Question

Millimetre-wave radar generates a narrower beam than conventional microwave radar, making it less vulnerable to antiradar missiles than conventional radar. (a) Calculate the angular width $\mathbf{2}\mathit{\theta }$of the central maximum, from first minimum to first minimum, produced by a 220 GHz radar beam emitted by a 55.0-cm diameter circular antenna. (The frequency is chosen to coincide with a low-absorption atmospheric “window.”) (b) What is $\mathbf{2}\mathit{\theta }$ for a more conventional circular antenna that has a diameter of 2.3 m and emits at wavelength 1.6 cm?

Short answer

(a) The angular width$2\theta$ of the central maximum is$0.346°$ .

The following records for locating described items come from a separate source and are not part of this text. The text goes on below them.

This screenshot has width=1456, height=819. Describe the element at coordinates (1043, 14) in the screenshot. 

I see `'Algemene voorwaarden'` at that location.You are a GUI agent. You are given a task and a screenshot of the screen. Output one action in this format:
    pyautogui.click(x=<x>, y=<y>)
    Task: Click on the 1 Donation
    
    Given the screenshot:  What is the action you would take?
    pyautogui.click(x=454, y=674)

(b) The value of$2\theta$ for a more conventional circular antenna is $0.97°$.

Step-by-step solution

Concept/Significance of first minima in diffraction pattern

The angle corresponding to the first minima in diffraction pattern is given by,

$$\begin{gathered} \mathit{s}\mathit{i}\mathit{n}\mathit{\theta }\mathbf{=}\mathbf{1}\mathbf{.}\mathbf{22}\frac{\mathbf{\lambda }}{\mathbf{d}} \\ \mathit{\theta }\mathbf{=}\mathit{s}\mathit{i}{\mathit{n}}^{\mathbf{-}\mathbf{1}}\left(1.22\frac{\lambda }{d}\right) \end{gathered}$$ ….. (1)

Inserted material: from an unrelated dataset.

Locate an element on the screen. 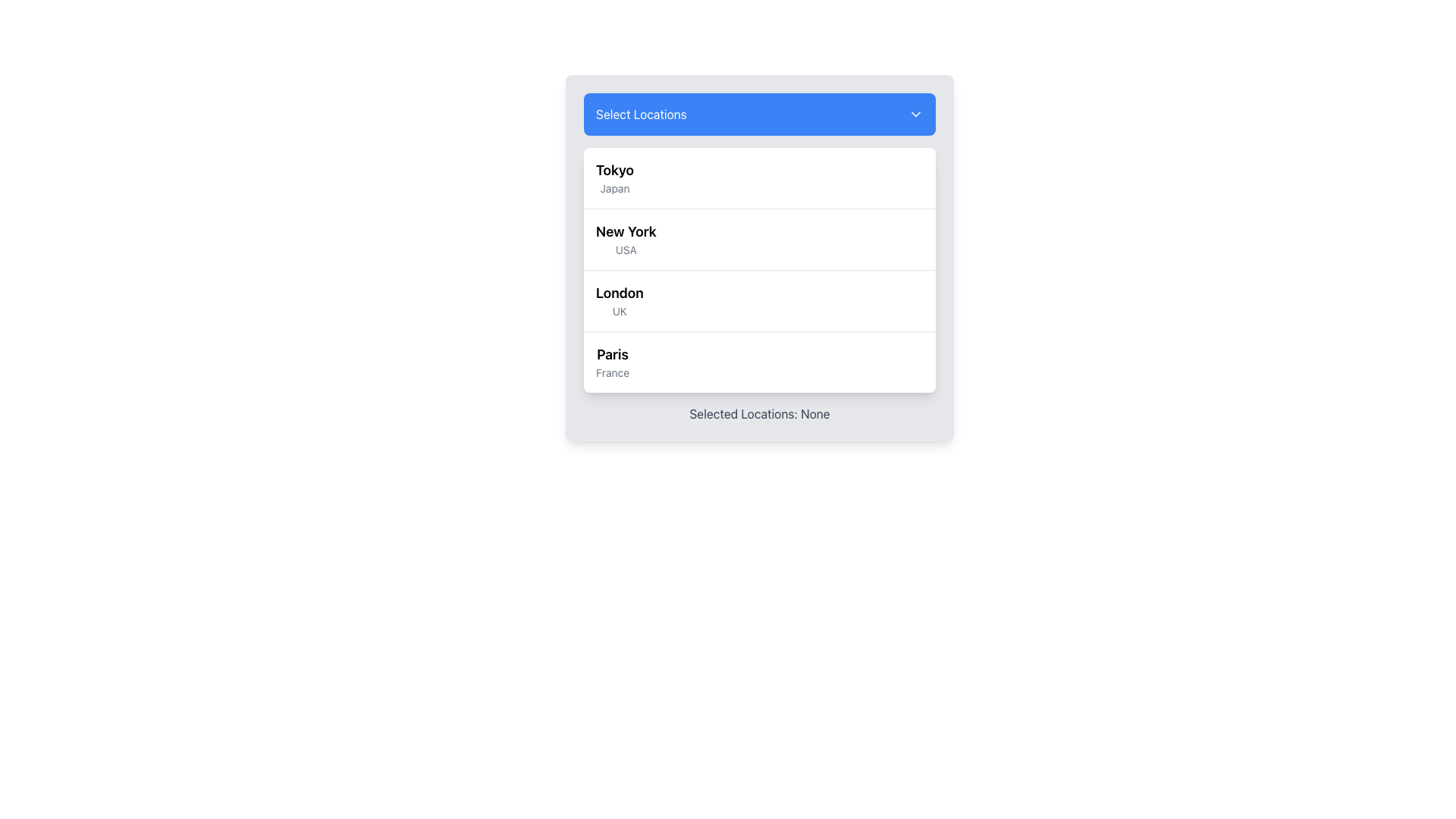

(a) Find the angular width 2θ of the central maximum

Find the wavelength as follows.

$$\begin{gathered} \lambda =\frac{c}{f} \\ =\frac{3\times {10}^8}{220\times {10}^9} \\ =1.36\times {10}^{-3}\text{m} \end{gathered}$$

Substitute $0.55\text{m}$for d and$1.36\times {10}^{-3}\text{m}$ for $\lambda$in equation (1).

$$\begin{gathered} \theta ={\sin }^{-1}\left(\frac{1.22\left(1.36\times {10}^{-3}\text{m}\right)}{0.55\text{m}}\right) \\ \theta ={\sin }^{-1}\left(3.0167\times {10}^{-3}\right) \\ \theta =0.1728 \\ 2\theta \approx 0.346° \end{gathered}$$

Therefore, the angular width $2\theta$of the central maximum is $0.346°$.

(b) Find the value of for a more conventional circular antenna

Substitute$2.3\text{m}$ for d and $1.6\times {10}^{-2}\text{m}$for $\lambda$in equation (1).

$$\begin{gathered} \theta ={\sin }^{-1}\left(\frac{1.22\left(1.6\times {10}^{-2}\text{m}\right)}{2.3\text{m}}\right) \\ \theta ={\sin }^{-1}\left(8.487\times {10}^{-3}\right) \\ \theta =0.486° \\ 2\theta \approx 0.97° \end{gathered}$$

Therefore, the value of $2\theta$for a more conventional circular antenna is $0.97°$.